Search code examples
c++unicodefarsi

Right to left isolate string. C++


does anyone have experience in Unicodes?

I am facing a tough problem with Farsi unicodes.
I have an std::wstring s = (L"\u0634\u0646\u0628\u0647"); which is a Farsi word. When I debug it, I see that the underlying word is exactly what I want, but reversed. So I have researched and found that u2067 is for right to left reading the string.
NOTE:

I cannot reverse the string manually because Farsi characters are changing their shape regardless of their position in the string.

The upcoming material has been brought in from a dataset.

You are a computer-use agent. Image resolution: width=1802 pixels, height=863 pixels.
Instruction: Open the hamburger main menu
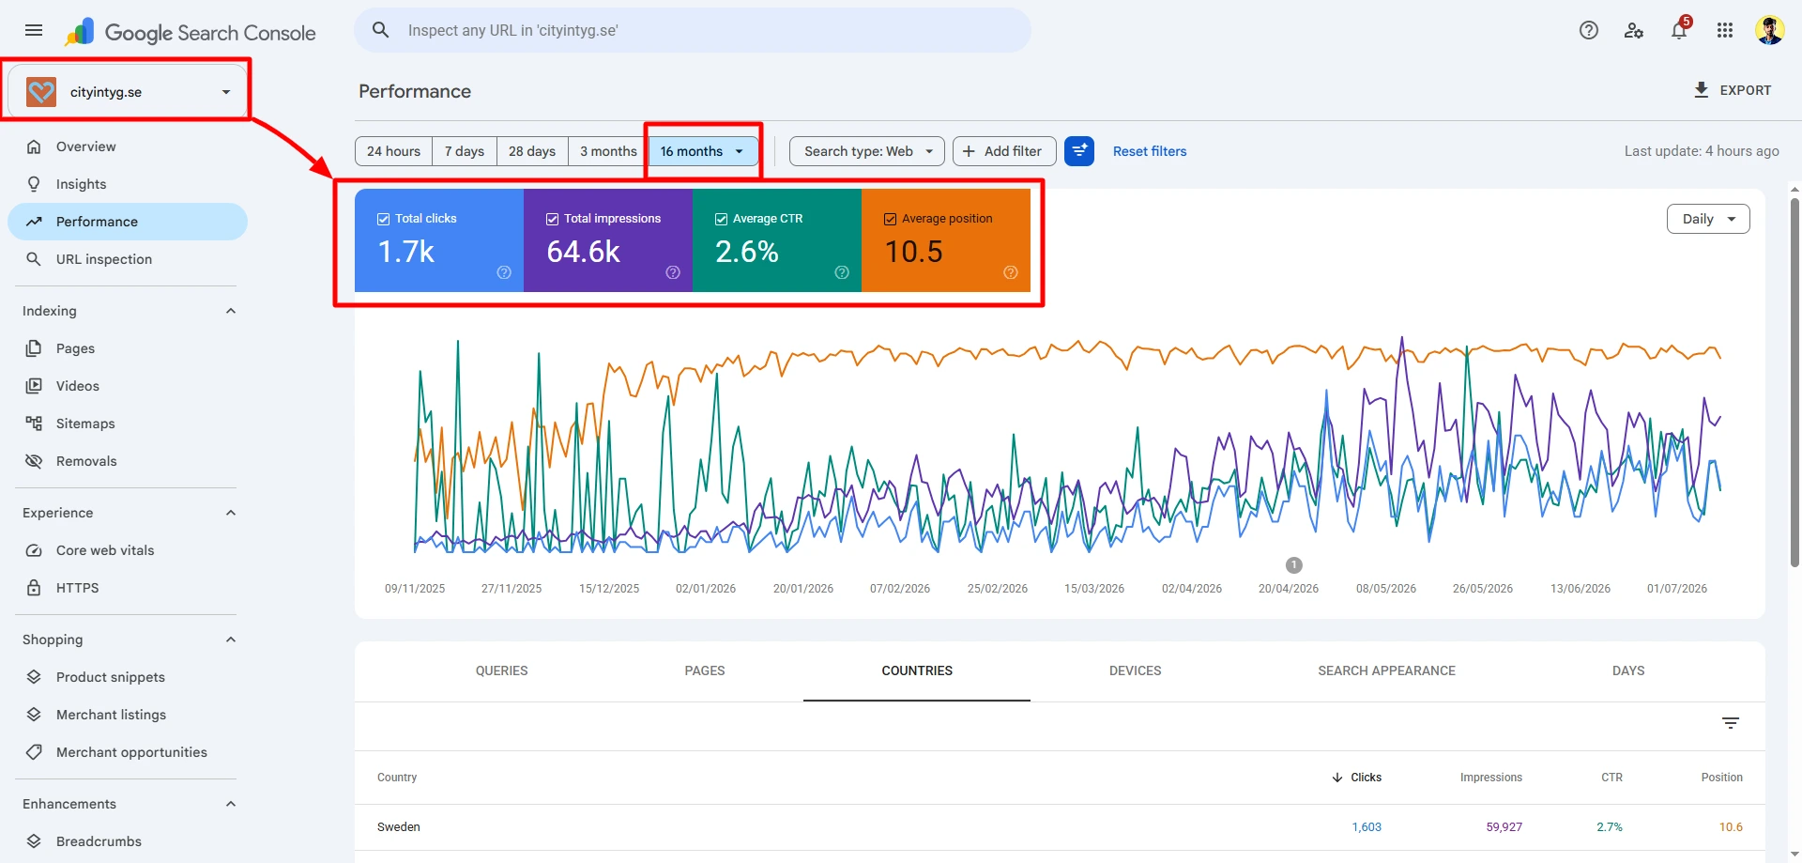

So I added the 2067 int the beginning and got
std::wstring s = (L"\u2067\u0634\u0646\u0628\u0647");.
But now the underlying string is the same , just added a square in the beginning if the string instead of reversing.
Does anyone have experince with this stuff? Please suggest a solution. Thanks!


Solution

  • The underlying string will be the same. You haven't changed the order of bytes, which is written right there in the code. But a renderer that understands Unicode should take those bytes and display the characters right-to-left. That's a visual thing. It has nothing to do with the encoding. From your question, it's not entirely clear what else you expected. It may be that you are viewing the string in a debugger, and the debugger does not support this feature of Unicode. If you try outputting the string to a proper console you ought to see it as you expect.